--- Start ---

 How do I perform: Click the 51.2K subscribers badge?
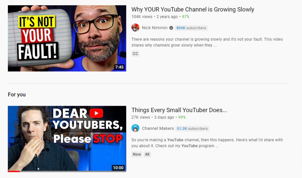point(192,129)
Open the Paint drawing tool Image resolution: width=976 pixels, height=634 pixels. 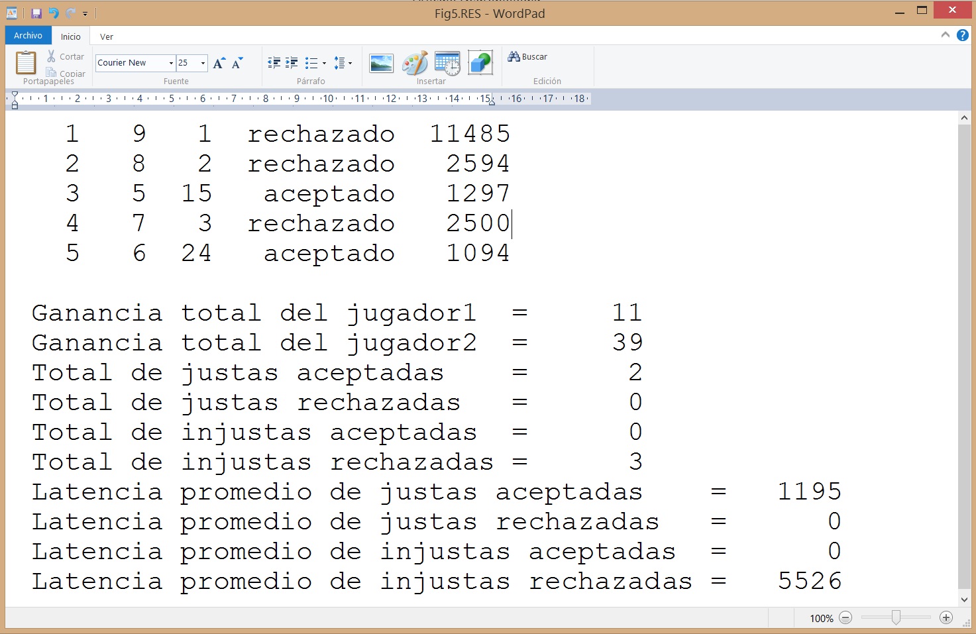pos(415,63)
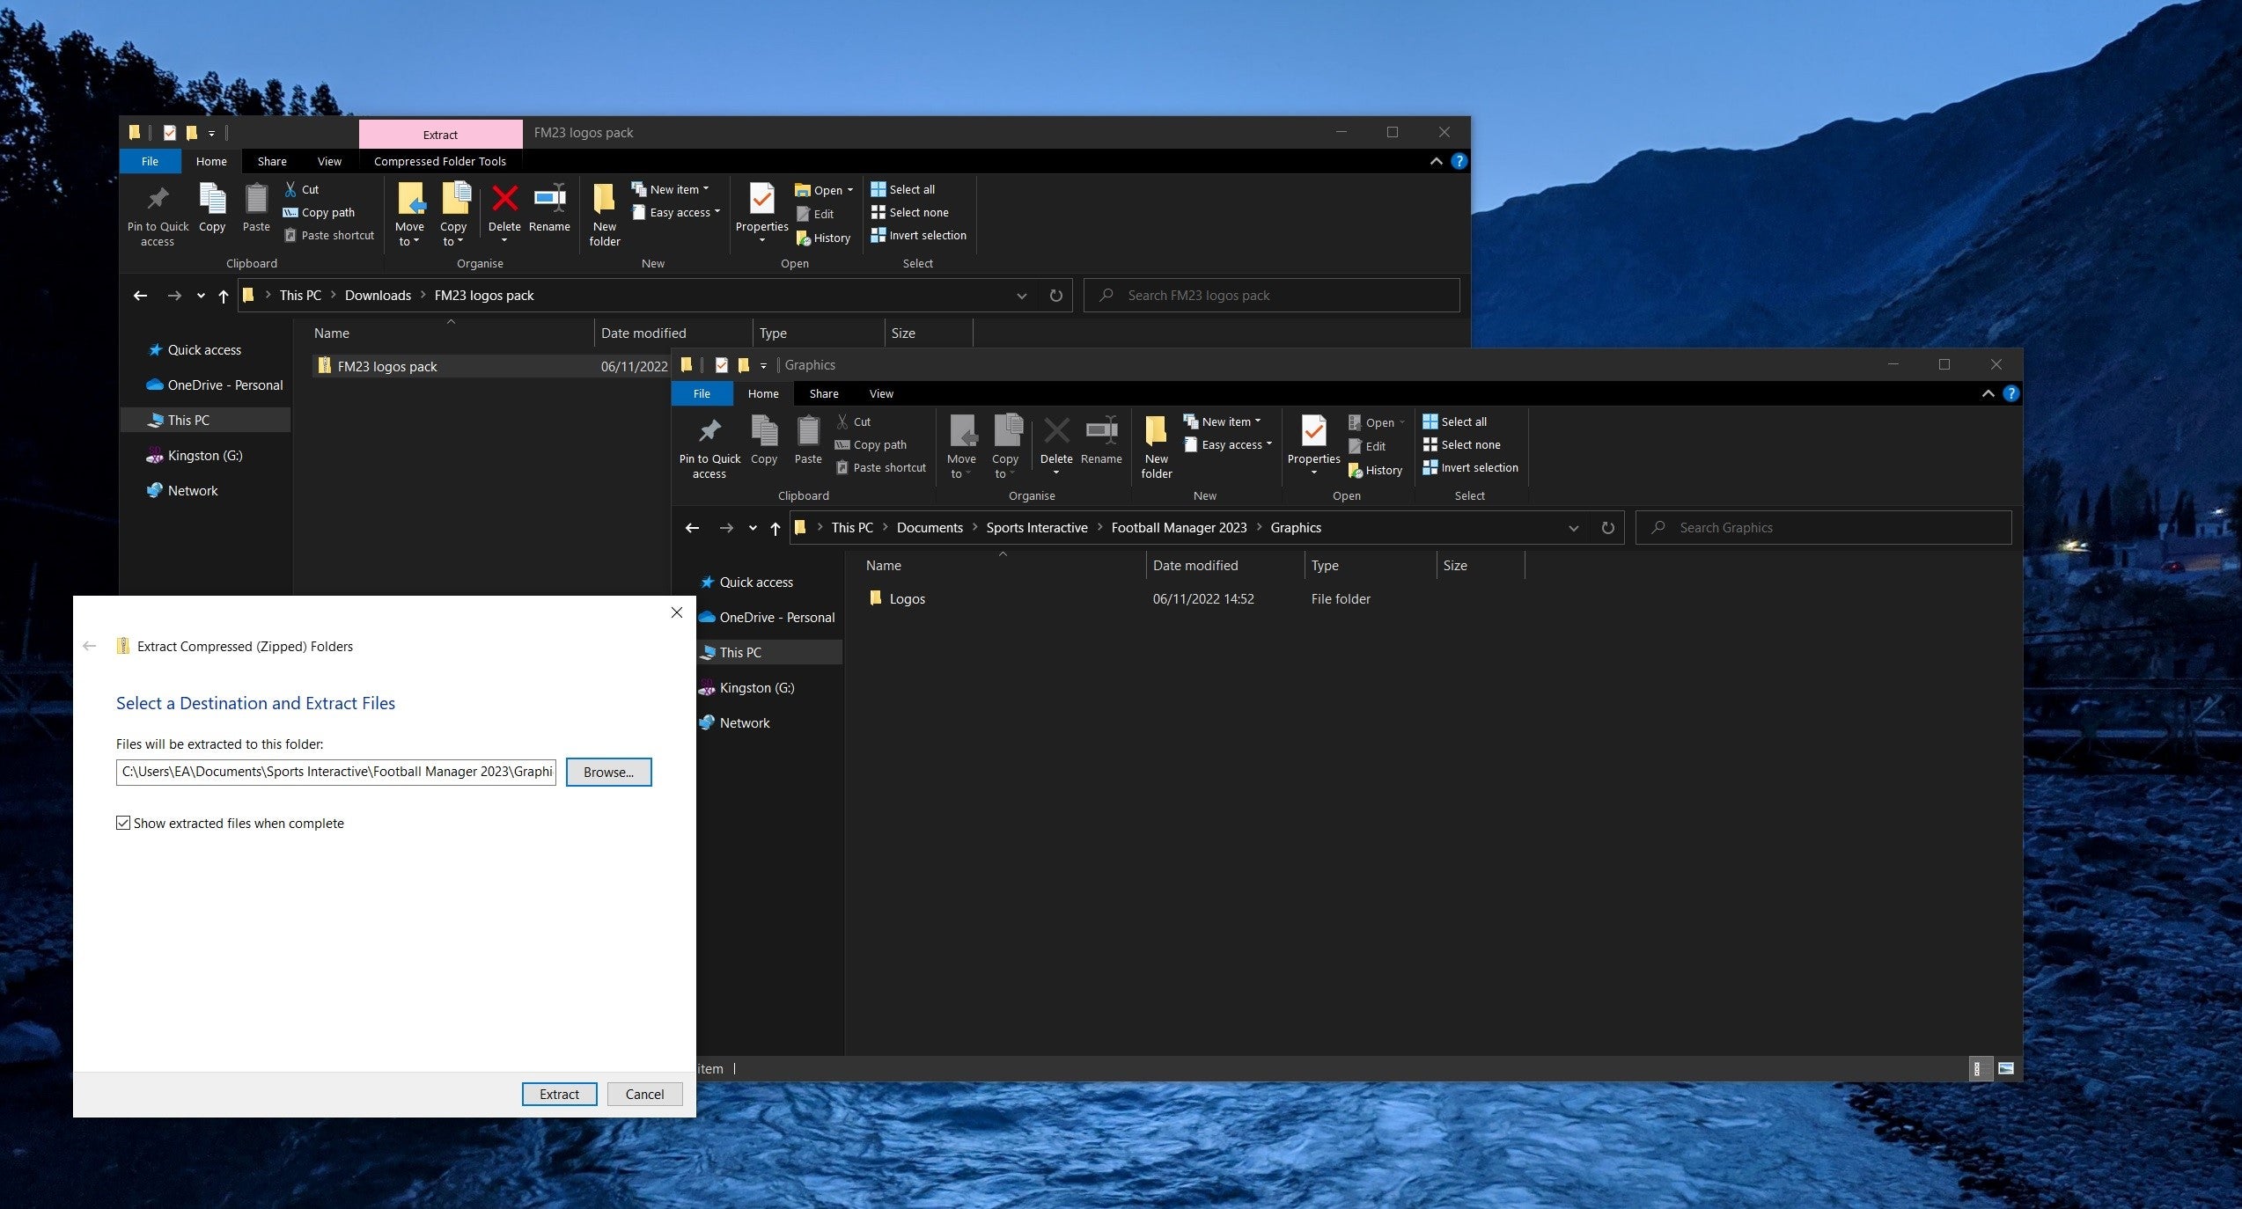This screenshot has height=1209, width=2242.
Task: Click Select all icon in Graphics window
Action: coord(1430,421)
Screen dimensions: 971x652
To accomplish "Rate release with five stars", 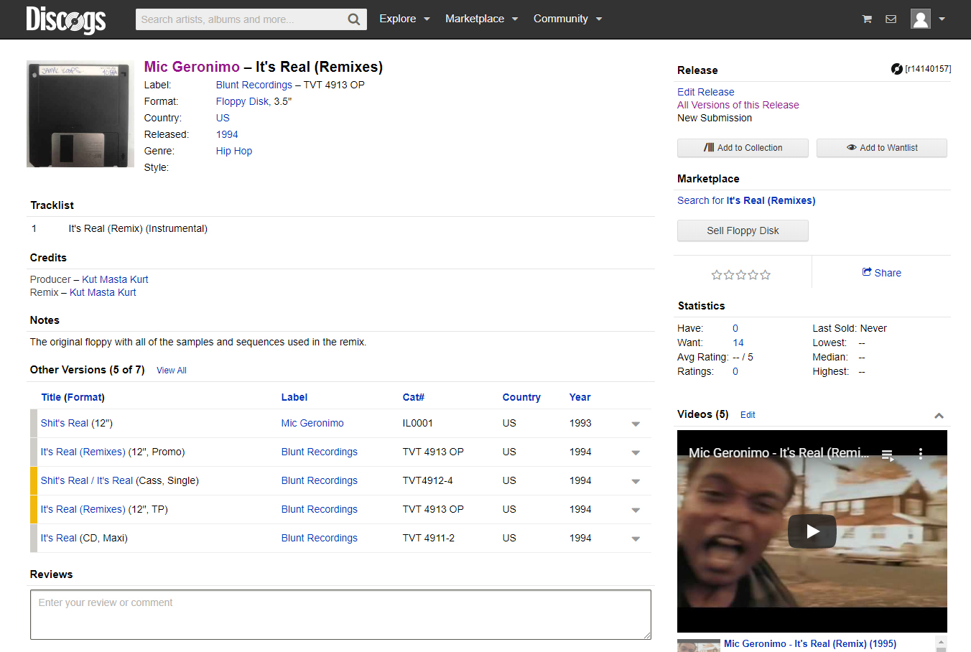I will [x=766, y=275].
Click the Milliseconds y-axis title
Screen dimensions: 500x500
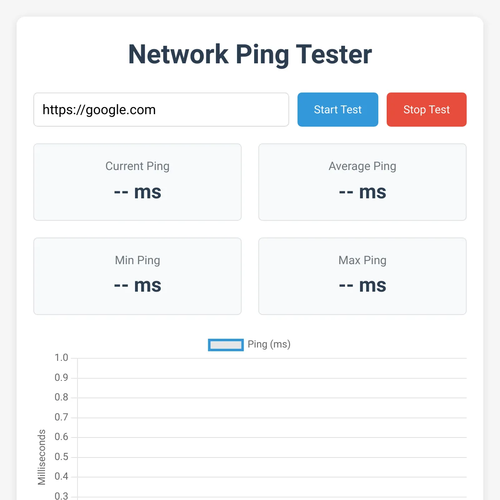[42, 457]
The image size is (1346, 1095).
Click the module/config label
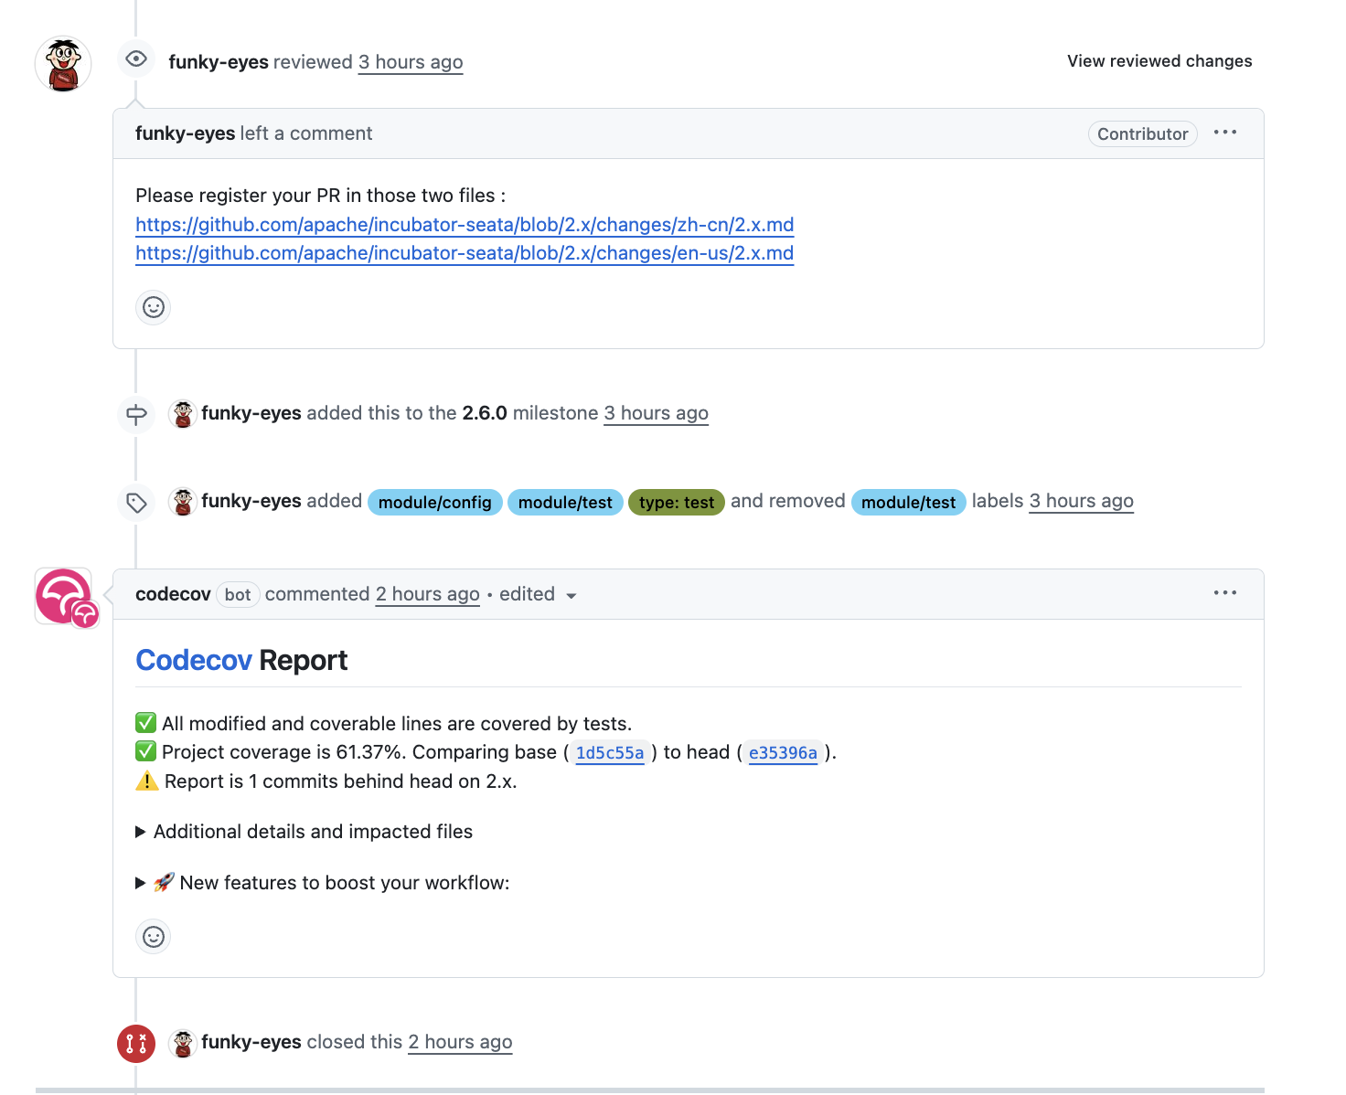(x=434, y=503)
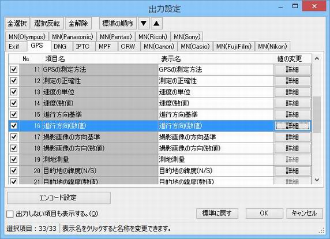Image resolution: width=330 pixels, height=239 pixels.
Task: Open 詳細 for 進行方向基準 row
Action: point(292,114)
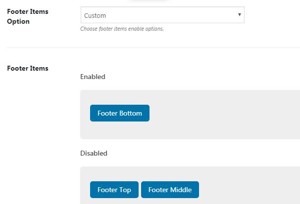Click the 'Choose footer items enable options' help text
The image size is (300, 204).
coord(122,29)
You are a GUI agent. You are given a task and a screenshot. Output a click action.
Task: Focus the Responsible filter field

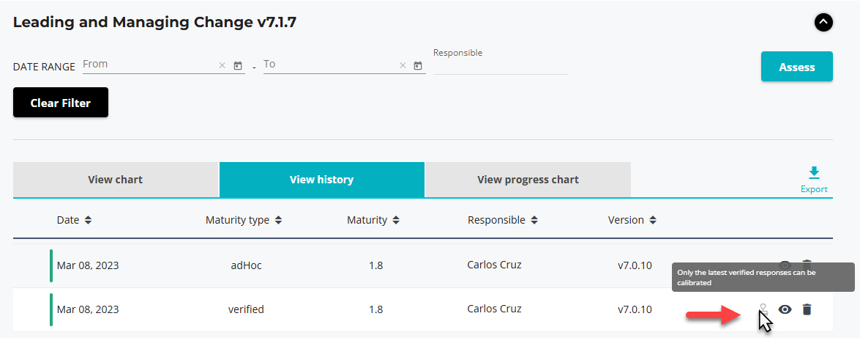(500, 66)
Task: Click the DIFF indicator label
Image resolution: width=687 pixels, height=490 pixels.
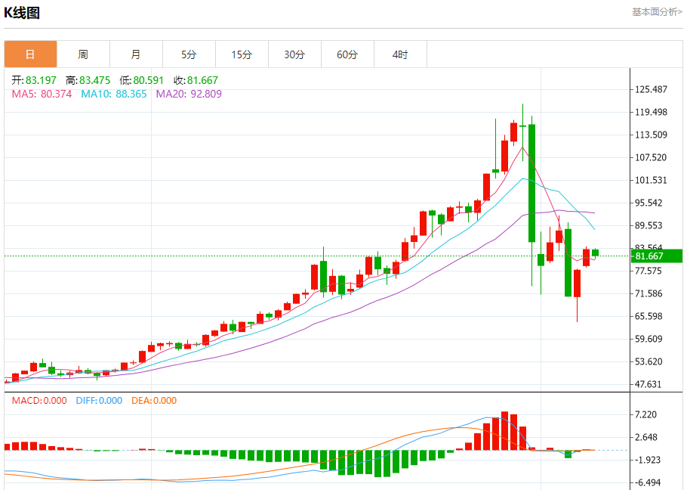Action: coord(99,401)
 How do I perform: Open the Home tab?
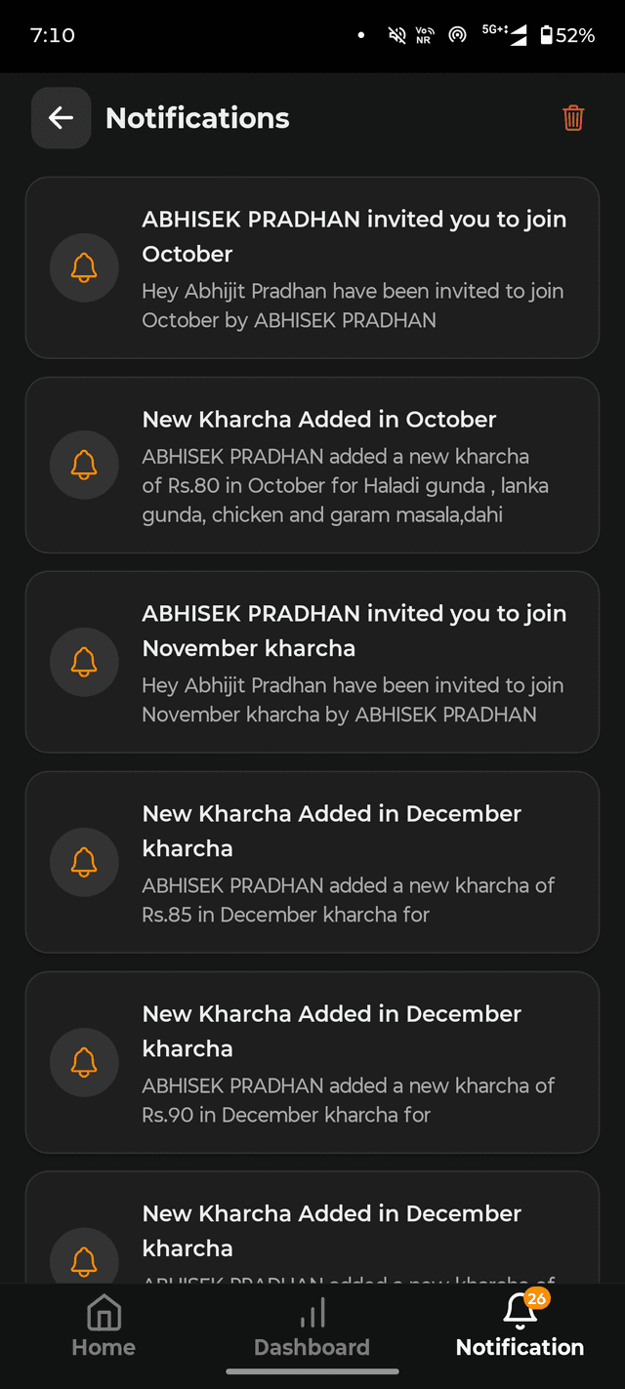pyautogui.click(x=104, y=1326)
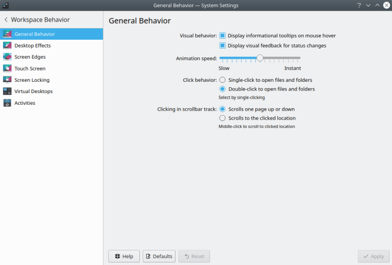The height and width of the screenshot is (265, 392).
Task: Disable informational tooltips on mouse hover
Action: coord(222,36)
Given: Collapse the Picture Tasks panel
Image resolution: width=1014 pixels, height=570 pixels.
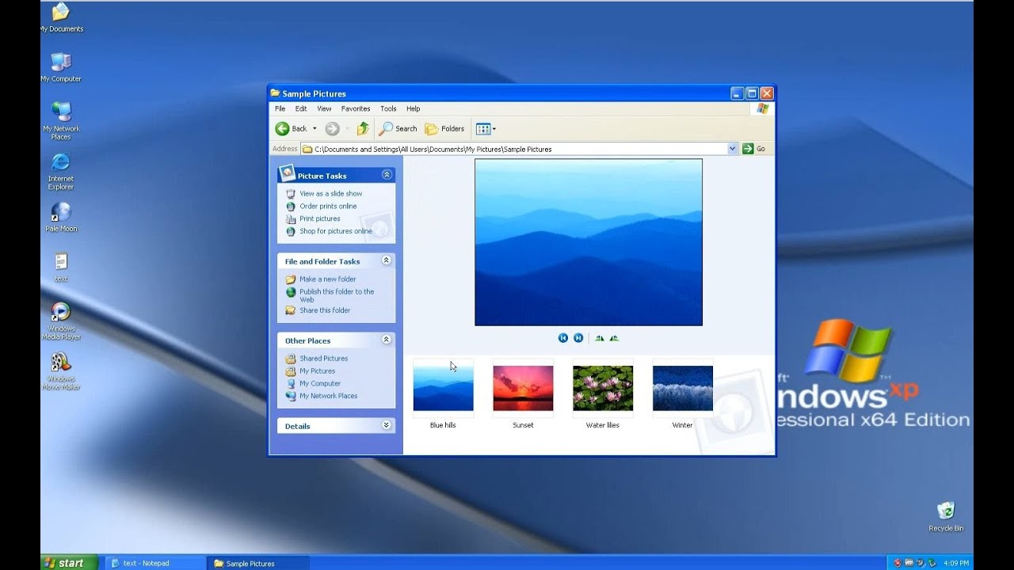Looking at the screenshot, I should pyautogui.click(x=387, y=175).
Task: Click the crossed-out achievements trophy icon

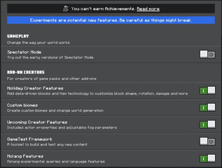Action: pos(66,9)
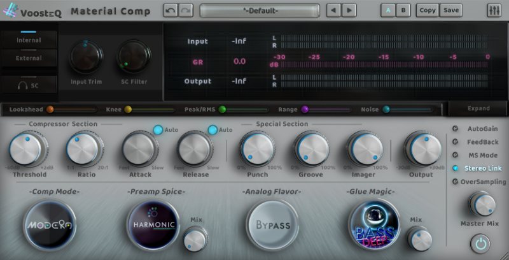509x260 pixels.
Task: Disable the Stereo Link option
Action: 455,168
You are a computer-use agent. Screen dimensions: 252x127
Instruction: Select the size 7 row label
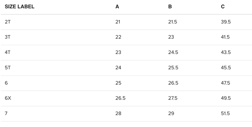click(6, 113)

--- End ---

**TASK GOAL**: Rewrite the entries above as a numbered list, starting at the line that contains "You are a GUI" and ending at the line that contains "Action: 455,168", leaving out blank lines and the pictures.

**RESPONSE TO THE EXERCISE**:
1. You are a GUI agent. You are given a task and a screenshot. Output a click action.
2. Task: Focus the Responsible filter field
3. (500, 66)
4. Task: Click the DIFF indicator label
5. Image resolution: width=687 pixels, height=490 pixels.
6. Action: coord(99,401)
7.  How do I perform: Open the Home tab?
8. pyautogui.click(x=104, y=1326)
9. The height and width of the screenshot is (265, 392).
10. Task: Disable informational tooltips on mouse hover
11. Action: coord(222,36)
12. Given: Collapse the Picture Tasks panel
13. Image resolution: width=1014 pixels, height=570 pixels.
14. Looking at the screenshot, I should pyautogui.click(x=387, y=175).
15. Task: Click the crossed-out achievements trophy icon
16. Action: pos(66,9)
17. 509x260 pixels.
18. Task: Disable the Stereo Link option
19. Action: 455,168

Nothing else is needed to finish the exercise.